** AVAILABLE RECORDS follows **

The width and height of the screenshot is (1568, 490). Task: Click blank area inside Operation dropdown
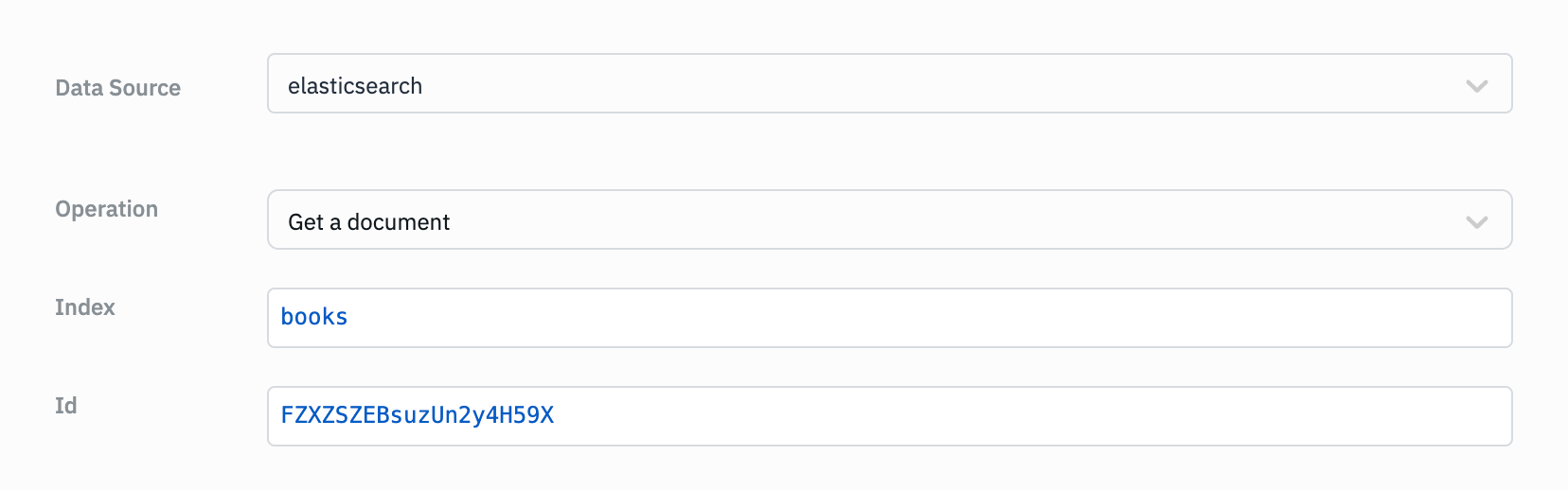tap(947, 220)
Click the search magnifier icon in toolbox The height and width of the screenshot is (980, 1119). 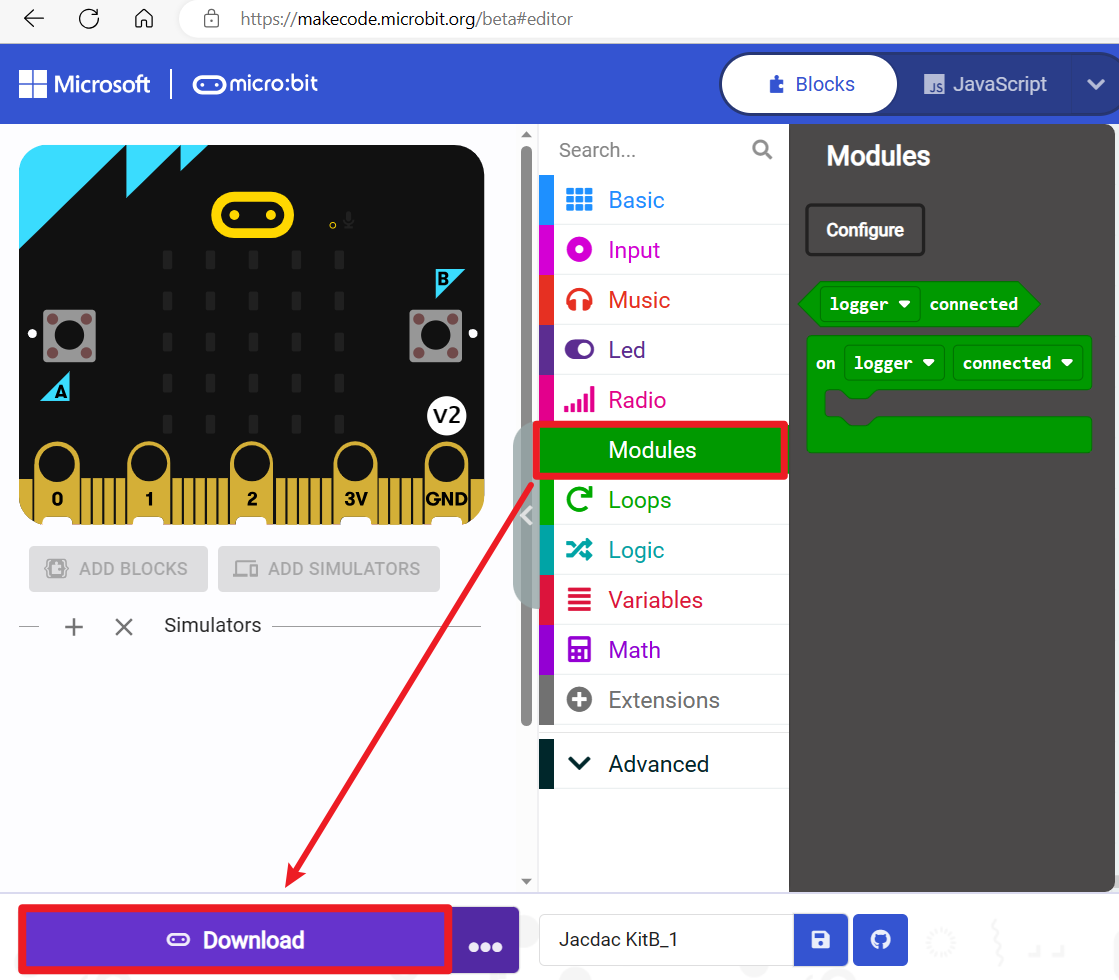point(762,150)
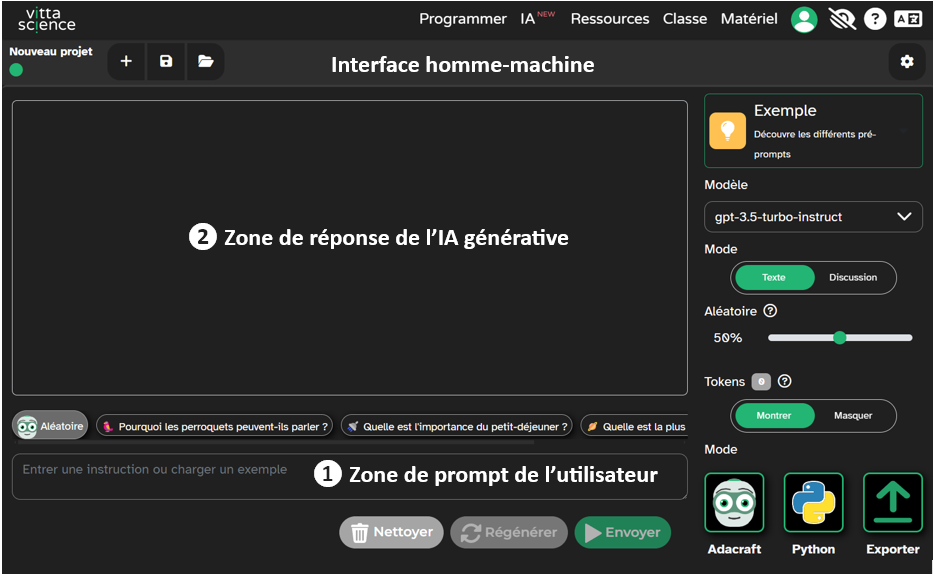Open a project with the folder icon
The height and width of the screenshot is (575, 935).
(206, 62)
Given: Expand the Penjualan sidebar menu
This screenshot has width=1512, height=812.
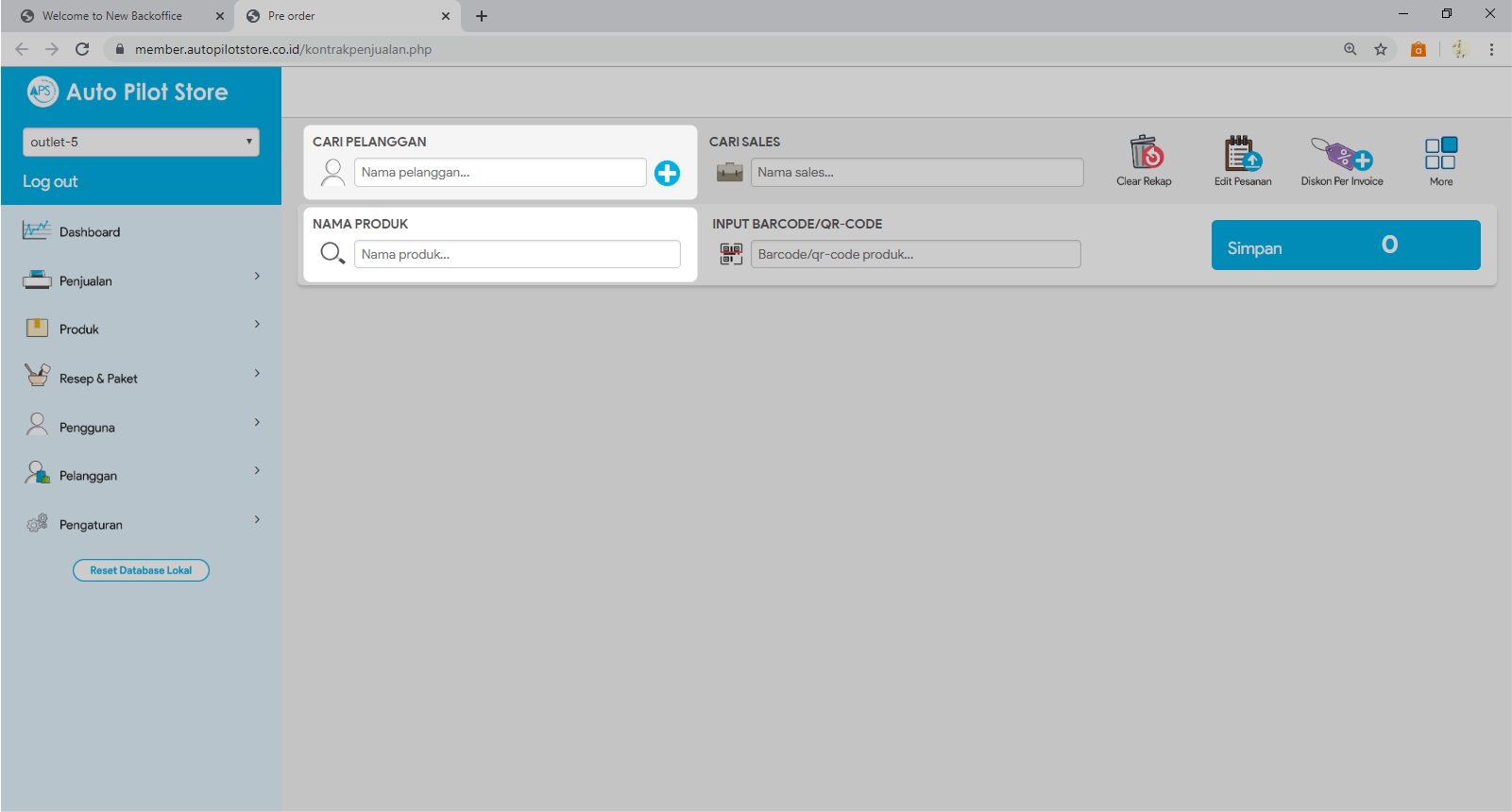Looking at the screenshot, I should [x=141, y=280].
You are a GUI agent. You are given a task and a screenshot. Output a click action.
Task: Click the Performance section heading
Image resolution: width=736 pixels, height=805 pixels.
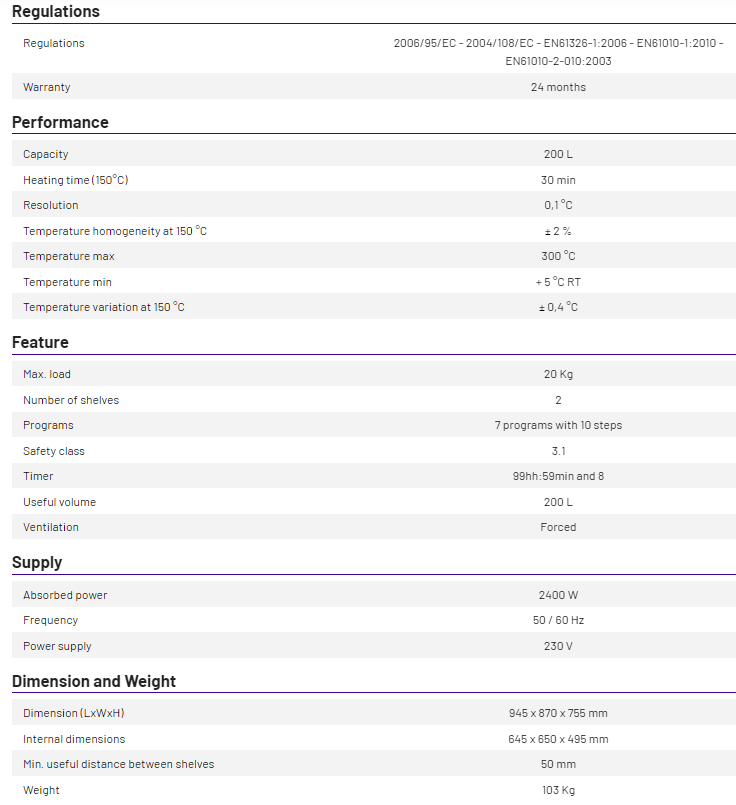click(x=60, y=123)
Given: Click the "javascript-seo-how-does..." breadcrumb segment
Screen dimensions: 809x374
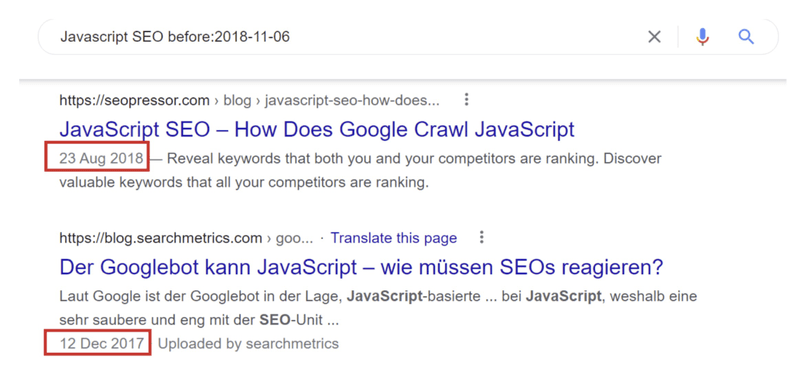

** End of AVAILABLE RECORDS **

_INSTRUCTIONS FOR THE TASK_
Your answer should be the lines above, word for word, from the line with "This screenshot has width=1512, height=812." through the line with "Task: Click the Performance section heading", minus the pictures.

_SOLUTION BELOW_
This screenshot has width=1512, height=812.
Looking at the screenshot, I should [x=141, y=280].
You are a GUI agent. You are given a task and a screenshot. Output a click action.
Task: Click the Performance section heading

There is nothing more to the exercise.